A Pittsburgh police officer has been charged with drunken driving after he allegedly showed up for work drunk.
According to the criminal complaint, 38-year-old Vernon Gibson, of Mount Washington, was seen by a fellow officer driving into the parking lot of the Municipal Courts Building about 11 p.m.
After exiting his SUV, Gibson was told by Sgt. Sean Duffy to get into his unmarked police vehicle to be taken to UPMC Mercy Hospital for mandatory, random drug and alcohol testing.
The complaint said Duffy “immediately noticed his [Gibson’s] eyes were bloodshot, glassy and watery.”
It was also noted in the complaint that Duffy observed Gibson smelled of alcohol and had slurred speech.
Two breath tests were administered to Gibson upon arrival at Mercy Hospital. The lower of the two tests read .128 percent, exceeding the legal limit of .08 percent.
“It’s unfortunate and it’s embarrassing for Mr. Gibson and the City of Pittsburgh,” said Beth Pittinger, of the citizen’s police review board.
Gibson was released on summons and is charged with two counts of driving under the influence. A preliminary hearing is scheduled for Feb. 12, 2014.
Police officials said Gibson was already on administrative leave, though they haven't said why.
He was charged with insurance fraud in 2011 when he allegedly claimed his vehicle had been struck when police said Gibson damaged it himself while trying to park. He entered a first-offender's program last year that court records show he has yet to complete.
Police union president Mike Laporte told Target 11 investigator Rick Earle that he’s waiting to see the discipline.
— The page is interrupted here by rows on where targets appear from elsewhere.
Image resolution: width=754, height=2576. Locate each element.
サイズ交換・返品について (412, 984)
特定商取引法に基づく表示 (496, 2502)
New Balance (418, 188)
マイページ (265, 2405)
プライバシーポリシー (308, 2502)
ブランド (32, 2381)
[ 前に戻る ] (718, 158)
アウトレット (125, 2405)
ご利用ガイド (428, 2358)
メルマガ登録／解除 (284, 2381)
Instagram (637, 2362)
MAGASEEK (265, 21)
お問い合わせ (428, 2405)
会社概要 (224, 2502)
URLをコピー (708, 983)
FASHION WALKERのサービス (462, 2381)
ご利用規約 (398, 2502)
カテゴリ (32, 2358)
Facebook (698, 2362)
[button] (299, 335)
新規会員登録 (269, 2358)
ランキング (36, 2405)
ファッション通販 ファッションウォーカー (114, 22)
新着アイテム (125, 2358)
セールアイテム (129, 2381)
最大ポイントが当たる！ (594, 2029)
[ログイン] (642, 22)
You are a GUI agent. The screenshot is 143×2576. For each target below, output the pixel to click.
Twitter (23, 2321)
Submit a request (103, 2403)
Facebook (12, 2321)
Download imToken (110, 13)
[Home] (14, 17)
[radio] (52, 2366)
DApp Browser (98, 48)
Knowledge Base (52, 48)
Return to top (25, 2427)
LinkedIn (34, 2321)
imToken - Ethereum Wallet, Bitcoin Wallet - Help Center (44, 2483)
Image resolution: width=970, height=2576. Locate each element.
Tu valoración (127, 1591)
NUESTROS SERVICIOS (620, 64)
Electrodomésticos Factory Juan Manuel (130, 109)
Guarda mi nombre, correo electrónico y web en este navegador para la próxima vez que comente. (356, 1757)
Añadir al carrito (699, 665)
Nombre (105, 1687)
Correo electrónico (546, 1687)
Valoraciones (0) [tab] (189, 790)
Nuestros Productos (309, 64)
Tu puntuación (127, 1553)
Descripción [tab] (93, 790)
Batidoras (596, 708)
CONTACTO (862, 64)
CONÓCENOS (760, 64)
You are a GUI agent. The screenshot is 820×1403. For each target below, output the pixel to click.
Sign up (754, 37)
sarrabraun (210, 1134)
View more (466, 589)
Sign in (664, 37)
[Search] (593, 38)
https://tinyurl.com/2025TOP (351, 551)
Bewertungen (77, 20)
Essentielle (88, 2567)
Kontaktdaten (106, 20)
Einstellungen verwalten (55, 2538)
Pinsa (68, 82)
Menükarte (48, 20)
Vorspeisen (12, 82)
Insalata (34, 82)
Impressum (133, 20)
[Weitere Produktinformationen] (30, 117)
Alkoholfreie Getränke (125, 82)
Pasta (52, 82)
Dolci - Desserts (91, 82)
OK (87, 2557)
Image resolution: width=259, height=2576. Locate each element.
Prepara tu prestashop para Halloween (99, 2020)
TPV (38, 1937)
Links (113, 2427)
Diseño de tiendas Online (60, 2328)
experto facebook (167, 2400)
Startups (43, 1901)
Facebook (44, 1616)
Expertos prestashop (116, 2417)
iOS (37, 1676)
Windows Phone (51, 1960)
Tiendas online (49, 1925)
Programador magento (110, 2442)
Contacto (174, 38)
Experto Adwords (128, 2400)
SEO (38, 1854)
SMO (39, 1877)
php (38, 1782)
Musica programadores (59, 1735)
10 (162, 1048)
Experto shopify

He also questioned the media’s interest in the case.
“Pittsburgh police have the greatest level of stress, danger, forced overtime and scrutiny when compared to every other police agency in the region. Why is it newsworthy when one of them succumbs to humanity?” Laporte said.
However, Pittinger said Friday’s incident should be the last straw.
“Here we are today, where there’s been another incident involving him. So it’s probably best for everybody if we part ways, but make sure that if he’s looking for some support and help, that we give him that, too,” Pittinger said.
Richard Stanley, Gibson’s neighbor, said, “You got people out here that look up to officers, kids that want to be a cop. To hear about this allegation, or whatever, people are going to start looking at everybody differently now.”